**Exercise goal**
Take the lines below beginning at the line that has "Where should I" and stopping after the line that has "The image size is (1189, 804).", and print them exactly as they are, with no other lines.

**Data for this task**
########################################

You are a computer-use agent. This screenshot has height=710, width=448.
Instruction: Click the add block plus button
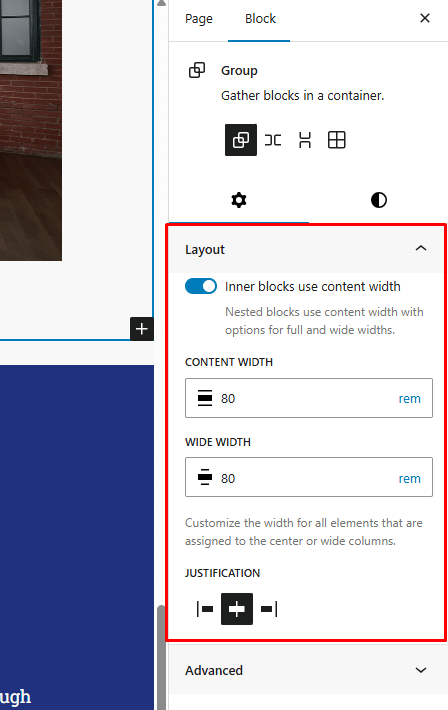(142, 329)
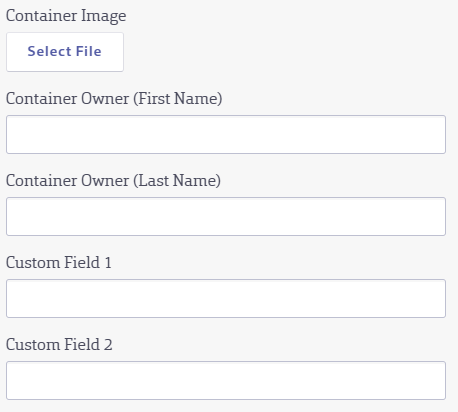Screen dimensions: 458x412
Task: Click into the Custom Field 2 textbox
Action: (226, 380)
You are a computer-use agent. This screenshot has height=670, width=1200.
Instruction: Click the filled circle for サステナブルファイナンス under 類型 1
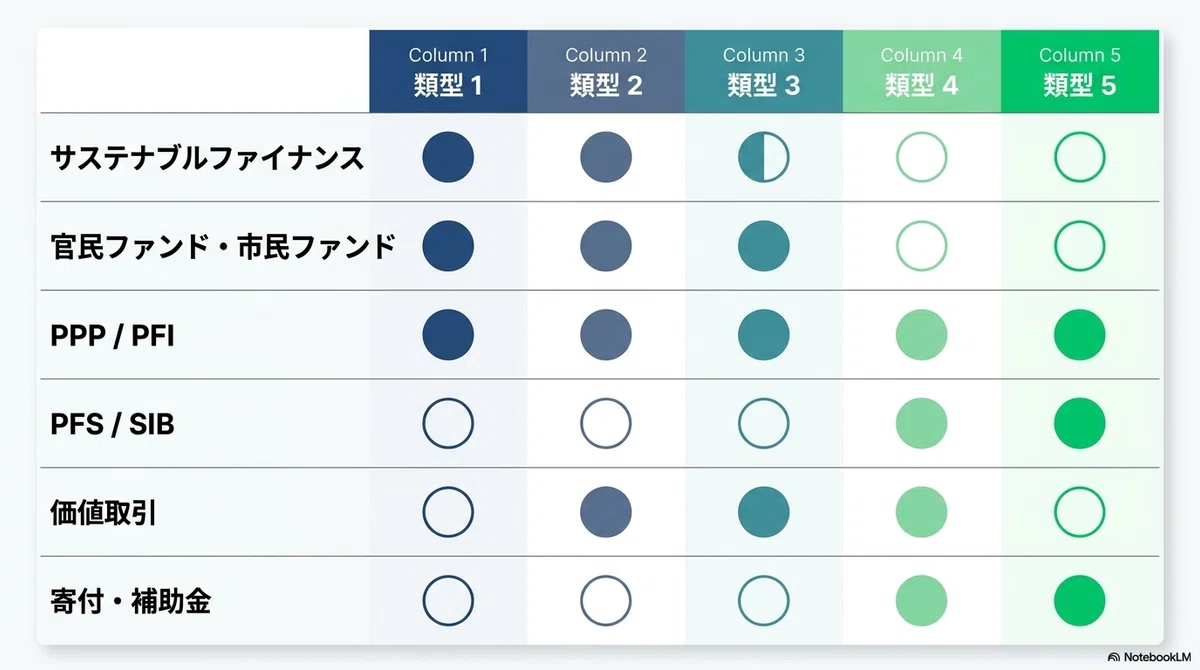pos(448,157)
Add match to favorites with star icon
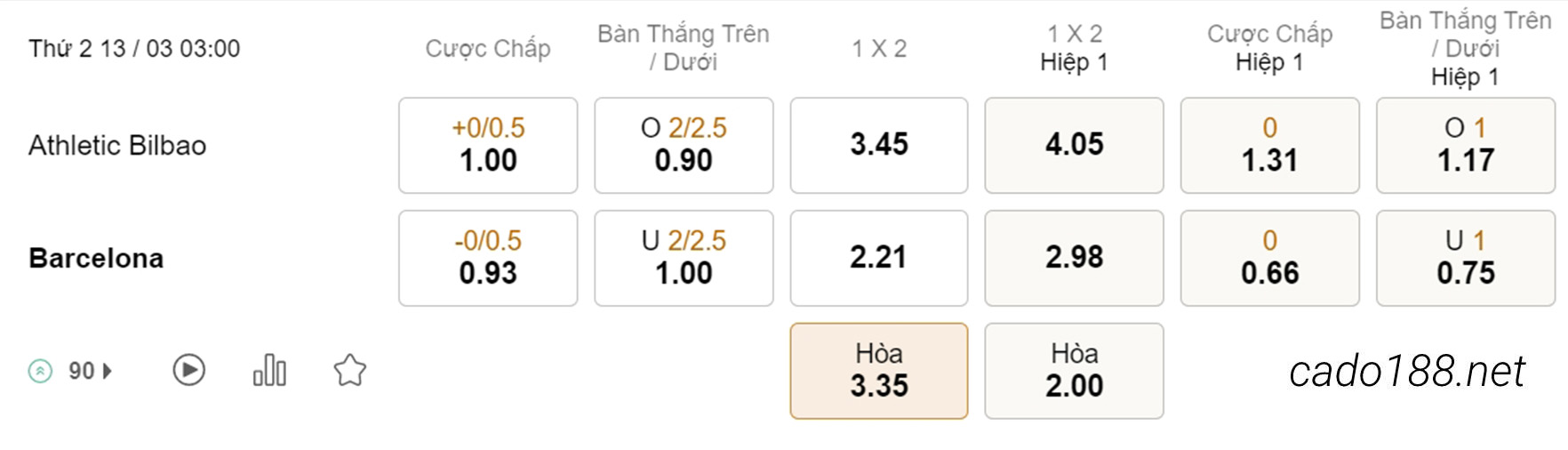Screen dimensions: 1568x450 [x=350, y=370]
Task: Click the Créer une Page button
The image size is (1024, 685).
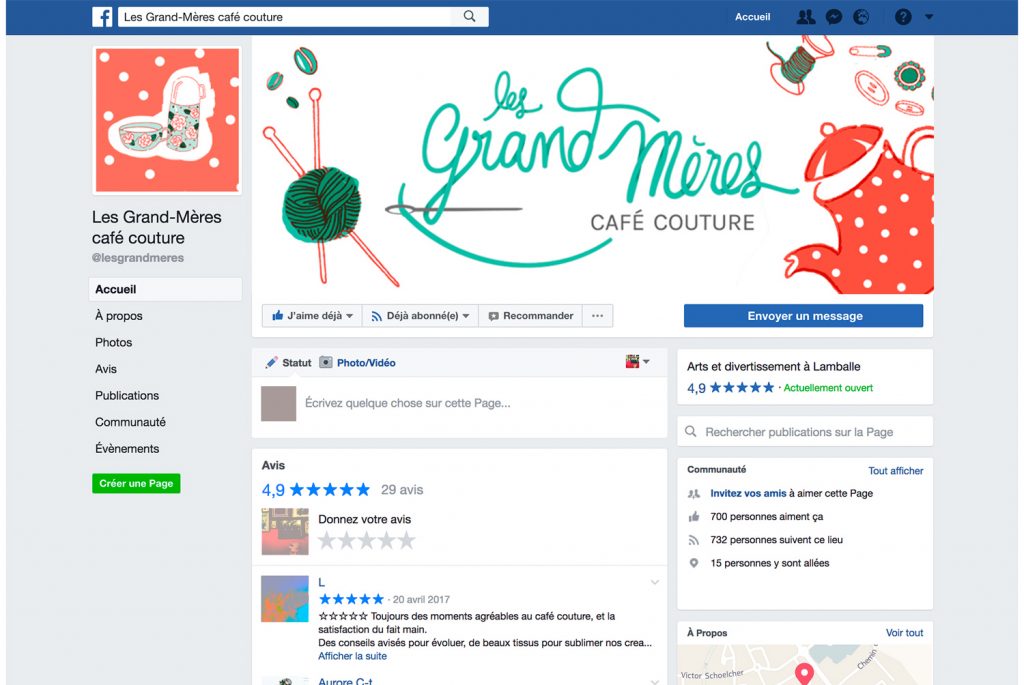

########################################

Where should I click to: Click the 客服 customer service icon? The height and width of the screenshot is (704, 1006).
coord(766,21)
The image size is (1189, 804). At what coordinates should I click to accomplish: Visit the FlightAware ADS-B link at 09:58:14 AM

########################################

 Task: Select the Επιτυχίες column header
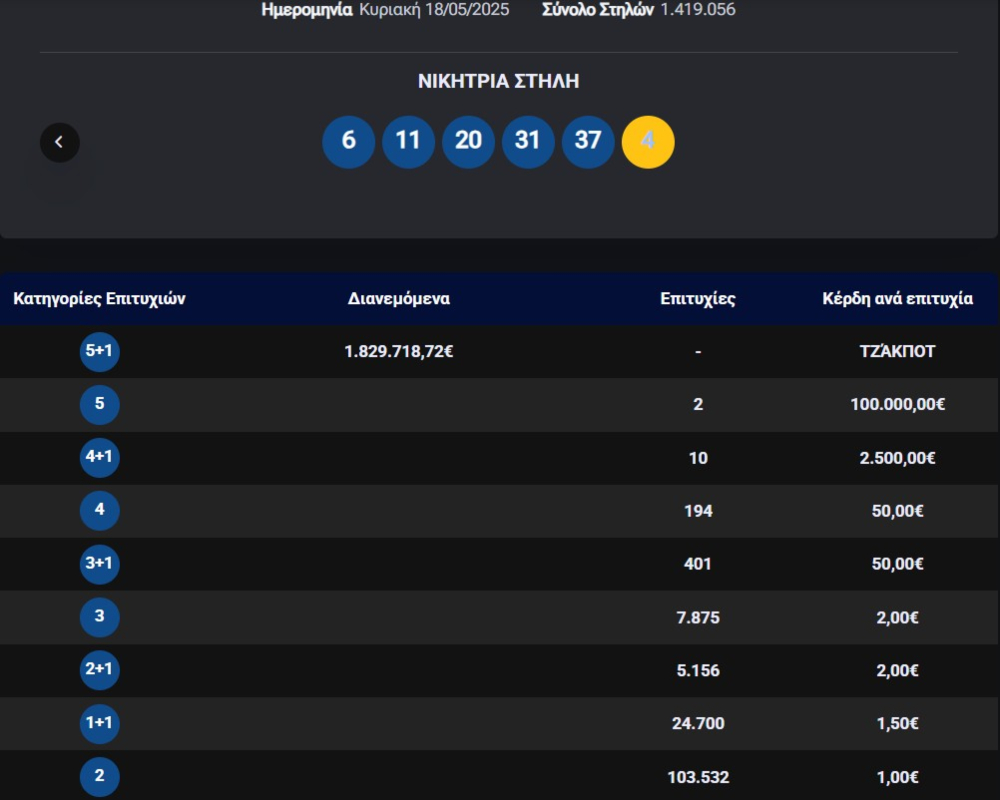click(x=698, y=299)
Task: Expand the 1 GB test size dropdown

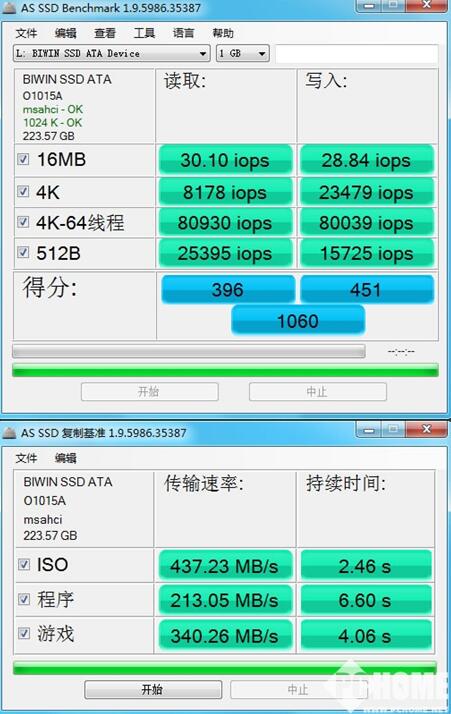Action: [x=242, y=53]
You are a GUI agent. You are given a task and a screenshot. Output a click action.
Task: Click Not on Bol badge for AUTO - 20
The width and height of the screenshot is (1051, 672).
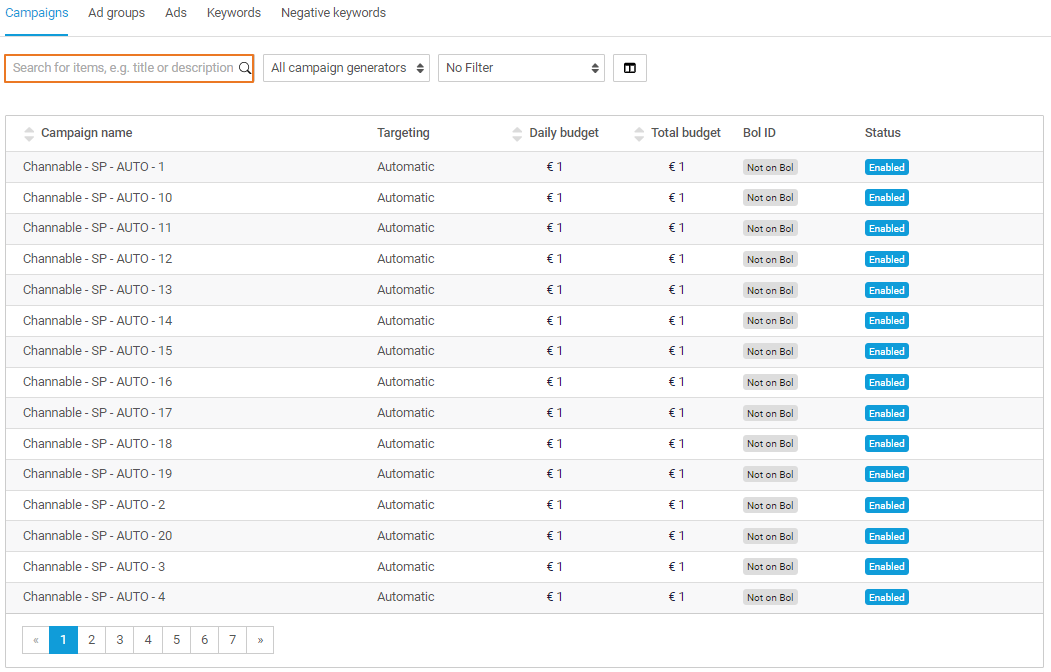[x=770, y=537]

########################################

**Answer area**
Where should I click to: Click the 客服 customer service icon? The height and width of the screenshot is (704, 1006).
coord(766,21)
The image size is (1189, 804). At what coordinates should I click to accomplish: Visit the FlightAware ADS-B link at 09:58:14 AM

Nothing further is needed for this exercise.